You should receive a response within 48 hours. If the issue is confirmed, we will release a patch as soon as possible depending on complexity but typically within 7 days.
Please include the following information in your vulnerability report:
- Type of issue (e.g. buffer overflow, SQL injection, cross-site scripting, etc.)
- Full paths of source file(s) related to the manifestation of the issue
- The location of the affected source code (tag/branch/commit or direct URL)
- Any special configuration required to reproduce the issue
- Step-by-step instructions to reproduce the issue
- Proof-of-concept or exploit code (if possible)
- Impact of the issue, including how an attacker might exploit the issue
This information will help us triage your report more quickly.
When using Secvault in your applications, please follow these security best practices:
- Ensure your secrets files (
config/secrets.yml, etc.) have restrictive file permissions (600 or 640) - Never commit secrets files to version control
- Use
.gitignoreto exclude secrets files from your repository
- Use different secrets files for different environments (development, staging, production)
- Never use production secrets in development or testing environments
- Implement proper environment-specific configuration
- Rotate secrets regularly
- Use strong, randomly generated secrets
- Avoid hardcoding secrets in application code
- Consider using external secret management services for production environments
- Limit access to secrets files to only necessary personnel and processes
- Use proper deployment practices that don't expose secrets in logs or process lists
- Implement proper access controls in your deployment infrastructure
- Monitor access to secrets files
- Implement logging for secrets access (without logging the actual secret values)
- Regular security audits of your secrets management practices
Secvault has minimal dependencies to reduce attack surface:
- Rails: We require Rails >= 7.1.0 and stay updated with security patches
- Zeitwerk: Used for autoloading, maintained by the Rails core team
We regularly monitor our dependencies for security vulnerabilities and update them promptly when security issues are discovered.
The hot reload feature (reload_secrets!) is designed for development environments only.
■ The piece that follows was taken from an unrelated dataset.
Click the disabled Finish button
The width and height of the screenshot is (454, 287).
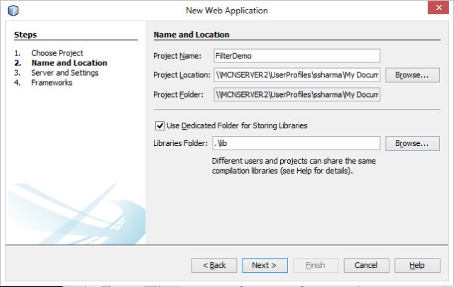pos(315,265)
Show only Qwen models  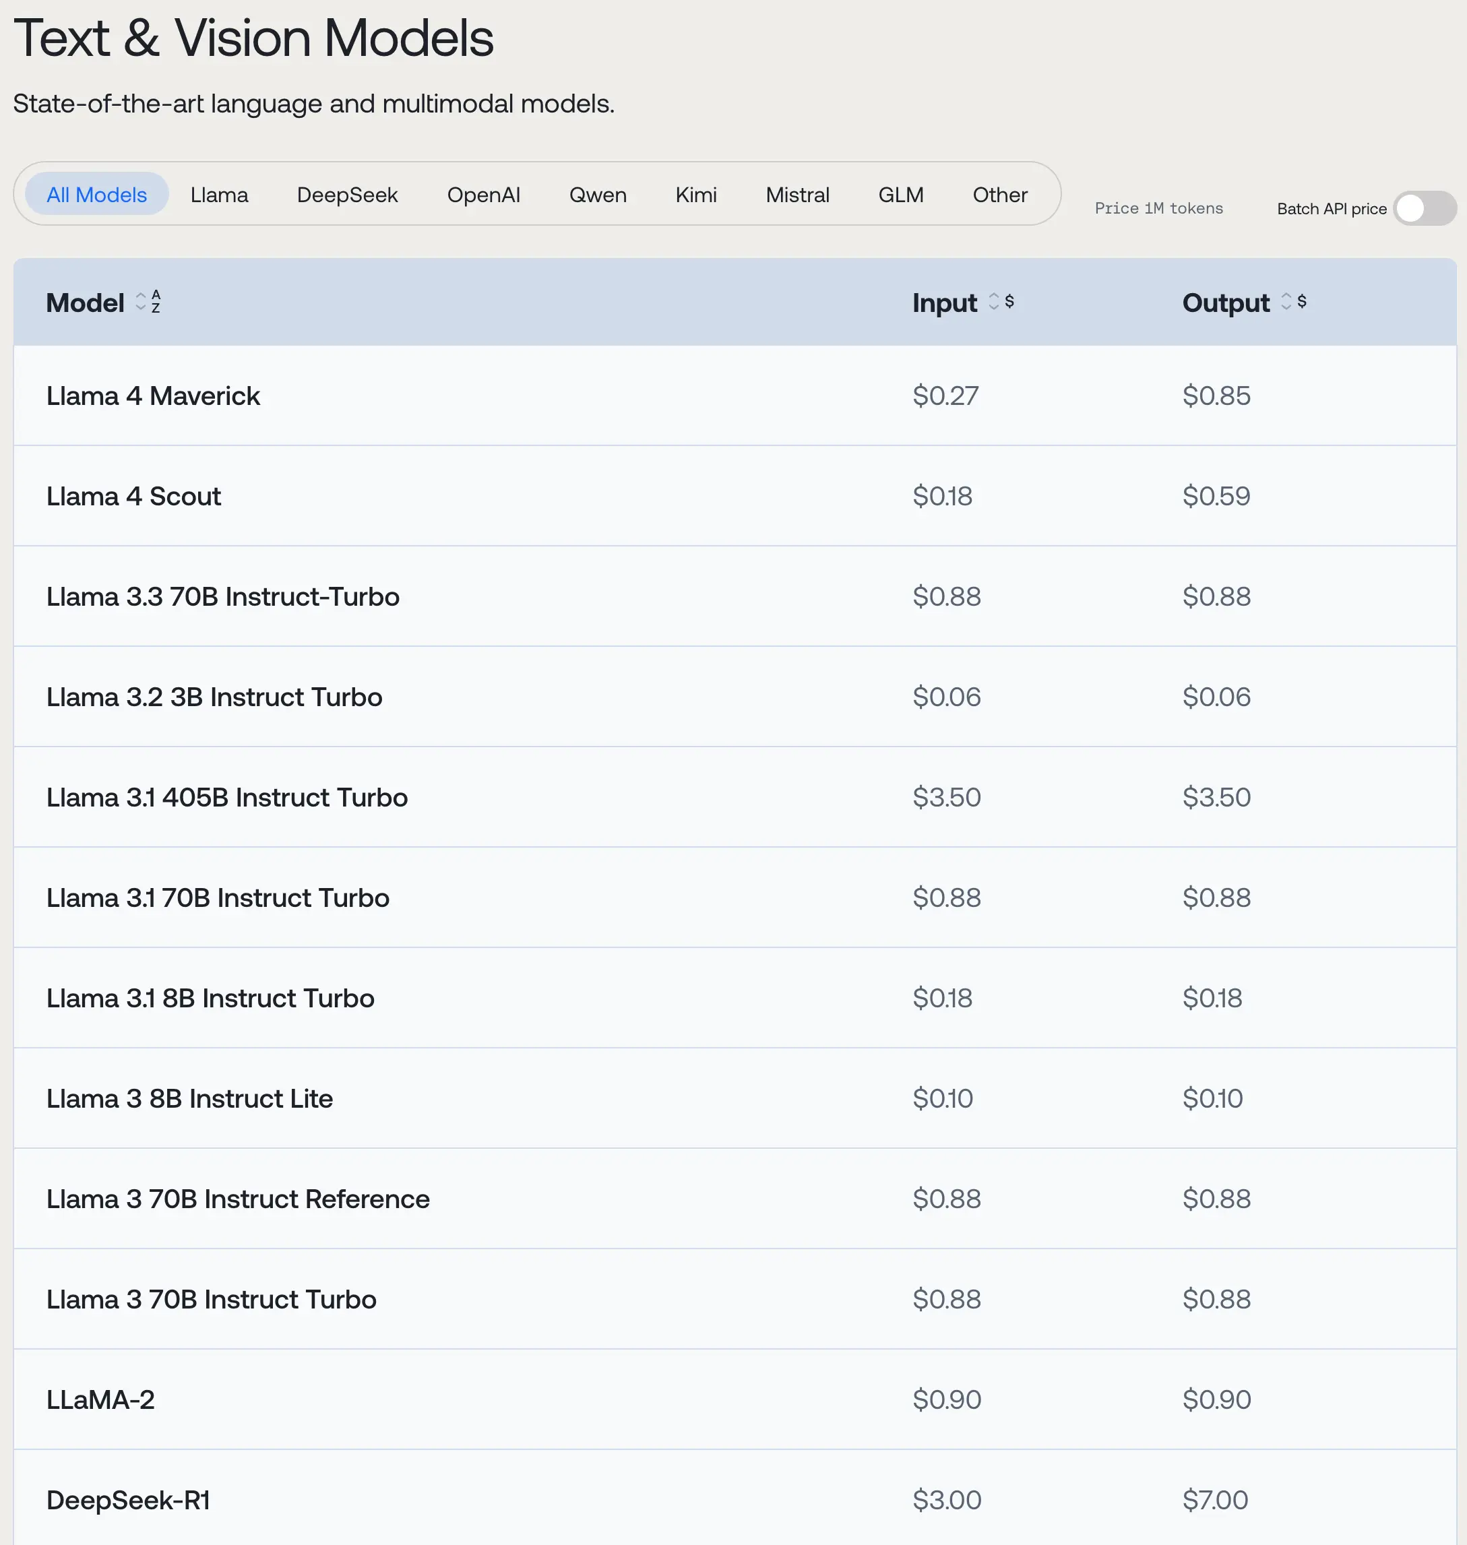597,195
It should not be enabled in production as it can potentially expose secrets through memory dumps or debugging tools.
Secvault integrates deeply with Rails' secrets system. While this provides seamless functionality, it's important to understand that secrets are loaded into memory and may be visible to processes with sufficient privileges.
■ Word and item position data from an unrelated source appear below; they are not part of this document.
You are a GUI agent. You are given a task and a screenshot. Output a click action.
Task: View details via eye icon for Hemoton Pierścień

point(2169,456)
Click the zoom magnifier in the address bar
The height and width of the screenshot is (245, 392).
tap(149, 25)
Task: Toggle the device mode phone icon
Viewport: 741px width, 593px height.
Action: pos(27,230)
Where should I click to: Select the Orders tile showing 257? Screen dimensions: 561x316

Secvault reads secrets from the file system. Ensure your deployment environment has proper file system security controls in place.
We appreciate the security research community and responsible disclosure. Contributors who report valid security vulnerabilities will be acknowledged in our release notes (unless they prefer to remain anonymous).
For any security-related questions or concerns, please contact:
Email: unnikrishnan.kp@bigbinary.com
Project: https://github.com/unnitallman/secvault
This security policy is effective as of the date of the latest commit to this file and applies to all current and future versions of Secvault.